== Text segment ==

Gun Law 101: National Firearms Act of 1934

If we are going to have any understanding of any potential
legislative changes that may be coming, we need know
how things stand now, and why firearms receive so much
legislative attention. So let’s go back a
ways. All the way back to the 1930s.
Back then, mobsters and bootleggers received a fair amount
of media scrutiny. Running liquor was a (sometimes)
profitable business, and some of the parties involved
armed themselves with revolvers, pistols, modified shotguns
and early machine guns (like the Thompson Model 1927 A1).
There may have been some rifles thrown in, too, but you can
see where this is going. When legislators decided to
regulate firearms, they targeted the favorites of organized
crime. In 1934, Congress passed the National Firearms
Act (NFA). The law, modified slightly in 1968, had
some far reaching effects.
The Ban
Even though the NFA has been in place for almost 80 years,
many people still don’t understand it. To be
slightly reductive, the NFA restricts sales, ownership, use,
and transport of short barreled rifles, short barreled
shotguns, machine guns, silencers and suppressors, and
“destructive devices.” The emphasis seemed to
focus on firepower (machine guns), concealable weapons
(short this, short that, silenced etc.), and things that are
generally deemed destructive.

===
== Study material ==

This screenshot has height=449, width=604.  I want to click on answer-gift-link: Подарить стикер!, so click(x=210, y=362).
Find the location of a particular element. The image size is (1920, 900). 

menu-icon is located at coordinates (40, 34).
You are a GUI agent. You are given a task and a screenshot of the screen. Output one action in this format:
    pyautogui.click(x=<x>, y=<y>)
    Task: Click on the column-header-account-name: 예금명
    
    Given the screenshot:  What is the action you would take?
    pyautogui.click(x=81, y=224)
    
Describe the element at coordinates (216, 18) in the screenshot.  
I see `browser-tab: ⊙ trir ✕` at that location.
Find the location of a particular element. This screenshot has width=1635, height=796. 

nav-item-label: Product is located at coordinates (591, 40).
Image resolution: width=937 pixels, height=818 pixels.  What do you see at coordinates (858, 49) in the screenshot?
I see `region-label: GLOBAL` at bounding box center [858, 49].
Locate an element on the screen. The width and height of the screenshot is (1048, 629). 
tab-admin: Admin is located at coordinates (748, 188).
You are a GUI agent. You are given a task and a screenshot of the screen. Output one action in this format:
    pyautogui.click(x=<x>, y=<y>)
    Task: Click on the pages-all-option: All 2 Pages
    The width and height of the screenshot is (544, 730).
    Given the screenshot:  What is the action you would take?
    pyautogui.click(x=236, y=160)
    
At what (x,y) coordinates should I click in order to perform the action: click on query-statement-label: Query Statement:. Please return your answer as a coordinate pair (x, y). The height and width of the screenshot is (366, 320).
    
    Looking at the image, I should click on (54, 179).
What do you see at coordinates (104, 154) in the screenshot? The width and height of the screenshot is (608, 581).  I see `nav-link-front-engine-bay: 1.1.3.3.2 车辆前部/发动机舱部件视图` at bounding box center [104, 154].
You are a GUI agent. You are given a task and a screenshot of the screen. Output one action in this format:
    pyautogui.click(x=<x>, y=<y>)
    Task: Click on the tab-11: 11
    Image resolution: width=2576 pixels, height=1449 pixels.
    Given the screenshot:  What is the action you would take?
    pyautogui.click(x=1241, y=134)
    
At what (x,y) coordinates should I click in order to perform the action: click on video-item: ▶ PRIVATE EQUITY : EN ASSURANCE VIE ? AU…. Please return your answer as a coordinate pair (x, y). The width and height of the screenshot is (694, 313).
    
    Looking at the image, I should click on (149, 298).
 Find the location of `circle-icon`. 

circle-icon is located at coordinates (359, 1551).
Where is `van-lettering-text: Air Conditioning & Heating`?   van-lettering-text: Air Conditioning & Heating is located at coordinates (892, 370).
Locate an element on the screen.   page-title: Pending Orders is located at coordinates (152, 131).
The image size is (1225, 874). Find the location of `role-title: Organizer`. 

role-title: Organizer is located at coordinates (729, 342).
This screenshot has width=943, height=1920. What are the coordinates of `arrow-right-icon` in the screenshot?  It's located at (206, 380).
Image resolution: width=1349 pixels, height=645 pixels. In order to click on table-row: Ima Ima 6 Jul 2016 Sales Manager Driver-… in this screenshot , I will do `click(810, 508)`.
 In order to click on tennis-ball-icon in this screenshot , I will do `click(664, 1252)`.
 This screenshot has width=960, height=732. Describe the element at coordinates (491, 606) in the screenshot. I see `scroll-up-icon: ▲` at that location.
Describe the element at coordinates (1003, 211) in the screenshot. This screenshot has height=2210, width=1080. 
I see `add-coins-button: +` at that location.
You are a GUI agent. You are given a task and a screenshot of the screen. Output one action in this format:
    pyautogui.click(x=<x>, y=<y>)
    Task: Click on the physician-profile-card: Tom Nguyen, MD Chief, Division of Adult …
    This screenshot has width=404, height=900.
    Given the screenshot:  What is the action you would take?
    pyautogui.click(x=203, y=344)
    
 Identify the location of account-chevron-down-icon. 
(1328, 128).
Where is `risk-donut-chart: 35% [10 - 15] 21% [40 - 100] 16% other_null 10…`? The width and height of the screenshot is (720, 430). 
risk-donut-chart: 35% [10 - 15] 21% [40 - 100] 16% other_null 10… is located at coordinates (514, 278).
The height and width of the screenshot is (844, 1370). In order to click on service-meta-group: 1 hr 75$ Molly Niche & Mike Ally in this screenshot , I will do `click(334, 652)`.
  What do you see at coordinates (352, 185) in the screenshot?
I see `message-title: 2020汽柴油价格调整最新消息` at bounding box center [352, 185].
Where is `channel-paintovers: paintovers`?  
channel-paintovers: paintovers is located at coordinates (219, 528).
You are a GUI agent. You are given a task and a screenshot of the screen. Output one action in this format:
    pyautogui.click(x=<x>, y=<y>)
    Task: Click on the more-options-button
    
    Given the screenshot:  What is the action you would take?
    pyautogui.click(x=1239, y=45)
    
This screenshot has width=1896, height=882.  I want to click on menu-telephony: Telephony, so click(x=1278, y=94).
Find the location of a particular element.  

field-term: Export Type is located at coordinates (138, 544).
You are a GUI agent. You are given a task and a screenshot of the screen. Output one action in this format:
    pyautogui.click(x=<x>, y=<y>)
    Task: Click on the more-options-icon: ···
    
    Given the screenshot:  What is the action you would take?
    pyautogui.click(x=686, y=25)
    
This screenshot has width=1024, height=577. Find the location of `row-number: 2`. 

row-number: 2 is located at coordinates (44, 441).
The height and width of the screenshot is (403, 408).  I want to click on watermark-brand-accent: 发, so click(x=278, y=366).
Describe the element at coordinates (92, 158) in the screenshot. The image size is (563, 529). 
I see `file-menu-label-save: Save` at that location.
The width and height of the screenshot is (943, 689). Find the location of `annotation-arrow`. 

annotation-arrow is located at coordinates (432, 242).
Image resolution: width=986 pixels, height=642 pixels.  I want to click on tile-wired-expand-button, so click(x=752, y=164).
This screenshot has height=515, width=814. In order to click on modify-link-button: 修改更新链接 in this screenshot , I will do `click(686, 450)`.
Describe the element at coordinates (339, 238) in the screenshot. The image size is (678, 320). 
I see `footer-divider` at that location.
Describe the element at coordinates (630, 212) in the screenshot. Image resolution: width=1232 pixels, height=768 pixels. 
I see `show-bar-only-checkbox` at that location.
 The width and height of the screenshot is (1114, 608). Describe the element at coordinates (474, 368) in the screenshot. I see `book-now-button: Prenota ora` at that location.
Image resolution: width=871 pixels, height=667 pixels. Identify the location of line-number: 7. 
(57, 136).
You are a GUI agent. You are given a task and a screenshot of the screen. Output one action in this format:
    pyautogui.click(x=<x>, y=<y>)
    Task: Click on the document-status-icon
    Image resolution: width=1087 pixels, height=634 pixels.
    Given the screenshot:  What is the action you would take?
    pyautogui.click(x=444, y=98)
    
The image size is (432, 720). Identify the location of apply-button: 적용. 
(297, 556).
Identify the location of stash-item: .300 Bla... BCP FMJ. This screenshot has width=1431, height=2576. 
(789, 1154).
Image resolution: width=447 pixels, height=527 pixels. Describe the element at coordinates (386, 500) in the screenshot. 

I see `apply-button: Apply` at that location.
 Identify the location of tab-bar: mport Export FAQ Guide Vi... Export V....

===

## What you are asked to do:
Reproduce everything in the article on the National Firearms Act from "Gun Law 101: National" down to "to the 1930s.". The listing has no connection to the article on the National Firearms Act.

## Task output:
Gun Law 101: National Firearms Act of 1934

If we are going to have any understanding of any potential
legislative changes that may be coming, we need know
how things stand now, and why firearms receive so much
legislative attention. So let’s go back a
ways. All the way back to the 1930s.